Document section:
⁂

Taleh Kazimov (, born September 11, 1983) is the Chairman of the Central Bank of the Republic of Azerbaijan since April 2022, as well as Chairman of the Management Board and Chief Executive Officer at the open joint-stock company PASHA Bank.

Life
Taleh Kazimov was born on September 11, 1983 in Baku, Azerbaijan. He studied at the Azerbaijan Technical University during 2000-2004 and received higher education with Bachelor Degree in Automation and Computer engineering. In 2004-2006 he received an MBA degree within the joint program of Georgia State University and Azerbaijan State Oil Academy. In addition, Kazimov successfully graduated from the London Business School, UK (Executive Education Program in Business Administration) in 2012 and the Harvard University, USA (Executive Education Program in Business Administration) in 2014.

⁂

Click-target data:
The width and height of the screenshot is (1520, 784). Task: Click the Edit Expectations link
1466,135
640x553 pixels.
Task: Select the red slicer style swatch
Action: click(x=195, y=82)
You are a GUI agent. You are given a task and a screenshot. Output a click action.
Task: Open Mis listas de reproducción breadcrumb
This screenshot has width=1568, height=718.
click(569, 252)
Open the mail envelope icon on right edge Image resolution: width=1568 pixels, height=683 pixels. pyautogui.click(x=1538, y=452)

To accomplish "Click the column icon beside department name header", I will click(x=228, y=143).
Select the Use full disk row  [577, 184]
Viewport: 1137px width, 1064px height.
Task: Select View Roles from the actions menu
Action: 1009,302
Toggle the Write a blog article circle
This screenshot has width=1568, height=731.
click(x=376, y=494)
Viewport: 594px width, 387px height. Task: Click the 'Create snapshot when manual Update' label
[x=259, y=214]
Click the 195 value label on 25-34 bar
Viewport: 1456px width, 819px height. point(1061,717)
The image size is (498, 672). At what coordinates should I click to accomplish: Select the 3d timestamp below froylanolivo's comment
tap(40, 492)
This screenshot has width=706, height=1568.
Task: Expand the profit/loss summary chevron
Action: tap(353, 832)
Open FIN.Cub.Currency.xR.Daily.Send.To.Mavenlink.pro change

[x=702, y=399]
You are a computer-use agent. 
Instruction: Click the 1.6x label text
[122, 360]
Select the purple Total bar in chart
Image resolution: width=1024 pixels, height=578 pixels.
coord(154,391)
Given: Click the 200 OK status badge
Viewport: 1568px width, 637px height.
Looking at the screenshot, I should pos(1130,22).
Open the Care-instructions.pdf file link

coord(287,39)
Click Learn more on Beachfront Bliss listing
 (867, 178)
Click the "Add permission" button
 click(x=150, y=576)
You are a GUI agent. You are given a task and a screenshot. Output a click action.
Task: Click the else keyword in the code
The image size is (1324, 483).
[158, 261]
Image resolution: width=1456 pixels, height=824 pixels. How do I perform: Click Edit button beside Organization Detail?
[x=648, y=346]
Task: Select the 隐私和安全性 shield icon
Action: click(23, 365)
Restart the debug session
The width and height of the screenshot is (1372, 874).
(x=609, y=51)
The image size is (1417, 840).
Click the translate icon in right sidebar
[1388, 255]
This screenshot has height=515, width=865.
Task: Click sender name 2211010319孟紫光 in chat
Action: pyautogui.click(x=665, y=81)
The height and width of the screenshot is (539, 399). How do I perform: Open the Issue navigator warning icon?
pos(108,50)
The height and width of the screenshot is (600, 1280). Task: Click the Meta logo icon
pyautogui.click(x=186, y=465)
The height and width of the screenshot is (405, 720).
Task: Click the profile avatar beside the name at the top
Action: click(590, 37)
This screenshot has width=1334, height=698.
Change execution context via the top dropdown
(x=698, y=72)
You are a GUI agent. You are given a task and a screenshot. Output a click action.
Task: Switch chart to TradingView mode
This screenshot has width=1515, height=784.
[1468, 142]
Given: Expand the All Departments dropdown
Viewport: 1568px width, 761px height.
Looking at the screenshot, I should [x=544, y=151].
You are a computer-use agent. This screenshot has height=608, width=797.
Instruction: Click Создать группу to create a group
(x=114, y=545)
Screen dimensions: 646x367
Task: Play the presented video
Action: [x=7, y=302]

⁂

Exercise requirements:
- A) Pick out every line of the rows that contains the string "beside", matching case exactly, and copy each one.
- B) Continue the Taleh Kazimov biography from its final sentence.

Exercise responses:
- A)
To accomplish "Click the column icon beside department name header", I will click(x=228, y=143).
Image resolution: width=1456 pixels, height=824 pixels. How do I perform: Click Edit button beside Organization Detail?
Task: Click the profile avatar beside the name at the top

- B)
Taleh Kazimov is married and has two children.

Professional career
Taleh Kazimov has extensive experience in traditional and digital banking (commercial and investment banking), and loan and risk management.

He started his career growth early at a young age, and during his studies worked as an office assistant and information technology operator at ATTAS PR and European Tobacco. His professional activity in the financial sector started in 2004. Thus, during the period from 02.2004 to 09.2006, Taleh Kazimov held various positions in Bank Standard CJSC. He worked as a specialist in the Treasury and Funds division of the Finance and Accounting Department, Management and Budget Planning division of the Financial Control Department. Later He worked as a leading specialist in the Corporate Customer Lending division of the Loan Policy Department.

From 09.2006 to 01.2007, Taleh Kazimov held the position of auditor at Ernst & Young. Then he worked as the General Director of Fineko Analytics and Information Agency OJSC during 01.2007 - 07.2007.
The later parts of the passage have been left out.